In a conventional Letter of Credit transaction, physical copies are transferred between parties by post, courier, fax or scans..
Such manual processes greatly impacted on the time taken for transactions between the customers and the banks especially when there are shipments with short transit times..
The time and cost involved in processing these paper documents often became deterrents for shippers and impacted the pace of the trade..
According to Srikanth Venkatachari, Joint Chief Financial Officer of Reliance Industries who was the shipper in this transaction,
The use of blockchain offers significant potential to reduce the timelines involved in exchange of export documentation from the extant 7 to 10 days to less than a day.
When adopted at scale, it helps in significant optimisation of working capital. Further, use of blockchain in trade finance enhances transparency, security and synergy across all the parties and stakeholders involved.
We are excited to partner with HSBC on digitalisation of trade finance. This reflects our continued commitment to embrace emerging technologies and industry first initiatives...

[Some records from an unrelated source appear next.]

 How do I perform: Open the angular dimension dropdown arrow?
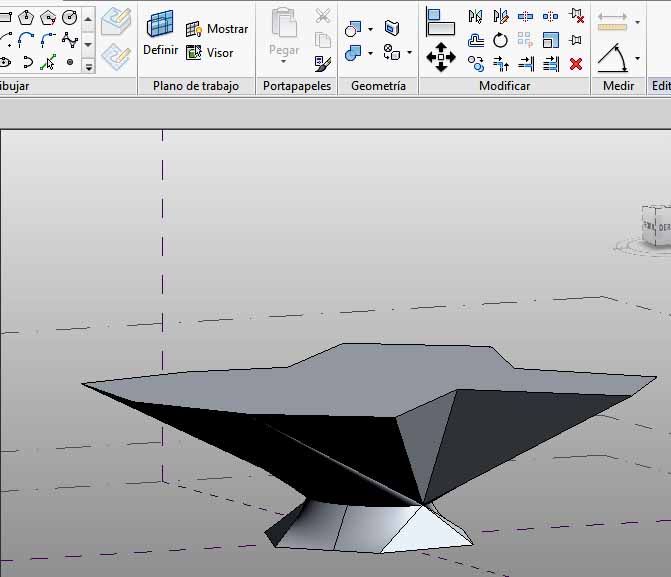coord(637,59)
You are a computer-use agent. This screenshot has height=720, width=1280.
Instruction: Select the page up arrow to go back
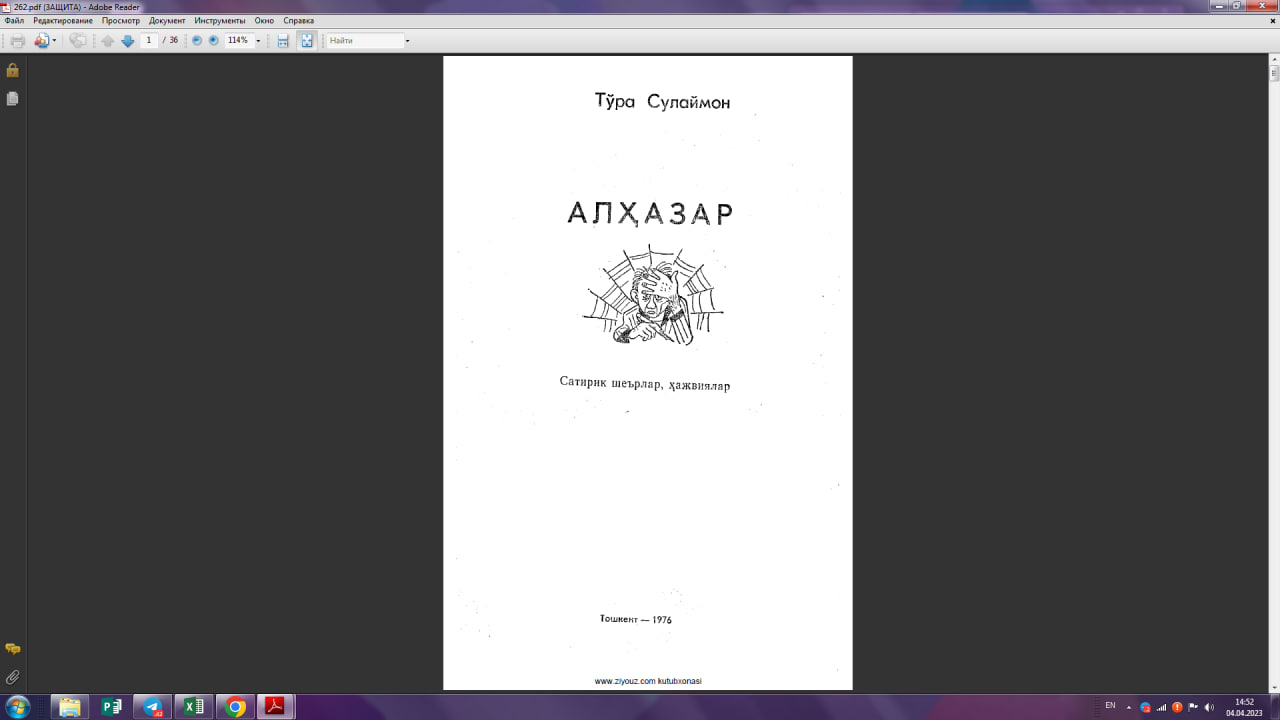click(x=106, y=40)
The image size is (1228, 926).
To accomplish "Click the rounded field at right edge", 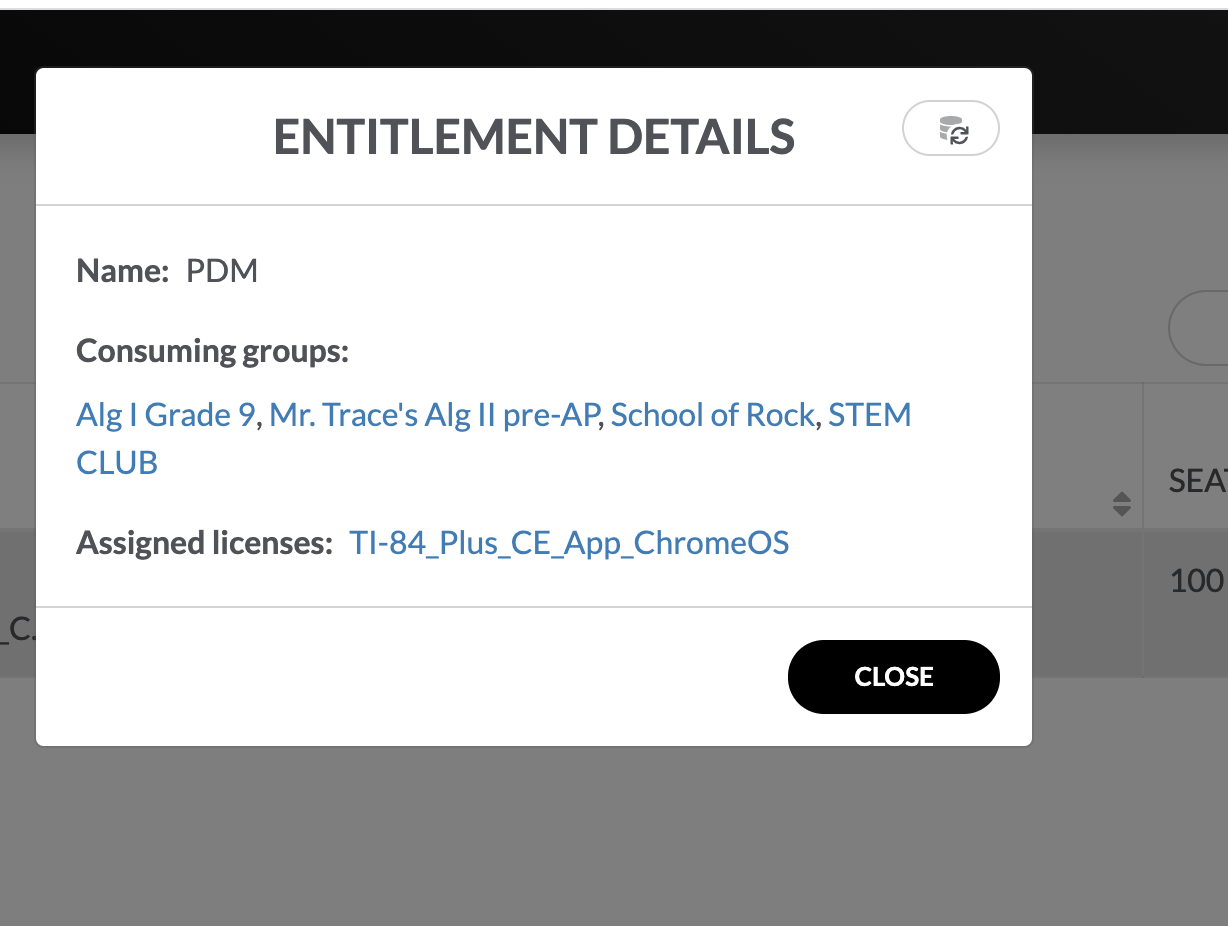I will tap(1200, 328).
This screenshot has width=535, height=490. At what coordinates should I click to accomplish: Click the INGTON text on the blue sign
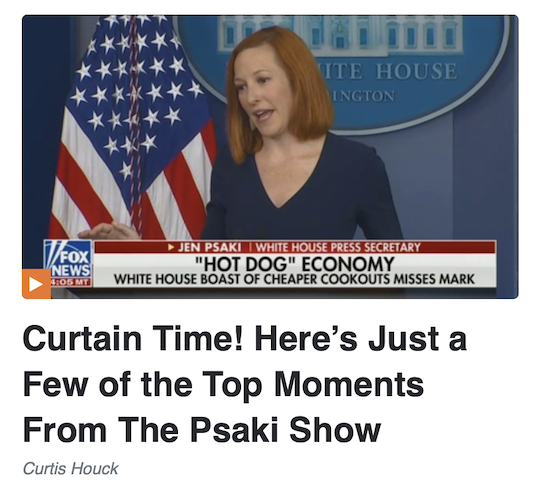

This transaction validates the commercial and operational viability of blockchain as an alternative to conventional exchanges for paper-based documentation.. This solution is a significant improvement for any organisation involved in buying and selling goods internationally, as it truly brings together all parties onto one platform..
The Head of Global Banking and Markets at HSBC India, Hitendra Dave noted that,
The use of blockchain is a significant step towards digitising trade. It has a transformative impact on trade finance transactions and enables greater transparency and enhanced security in addition to making it simpler and faster.
The overall efficiency it brings to trade finance ensures cost effectiveness, quicker turnaround and potentially unlocks liquidity for businesses. We’re delighted to partner with Reliance Industries and support enhanced digitisation in trade finance.
We believe that the collaborative approach adopted to develop this technology has the potential to transform conventional trade finance.
It has been further reported that eight banks namely, HSBC, ING, Bangkok Bank, BNP Paribas, CTBC Holding, NatWest, SEB and Standard Chartered together with US-based enterprise blockchain software firm R3 are working on an open source-based system with plans to expand the network and drive adoption across the industry..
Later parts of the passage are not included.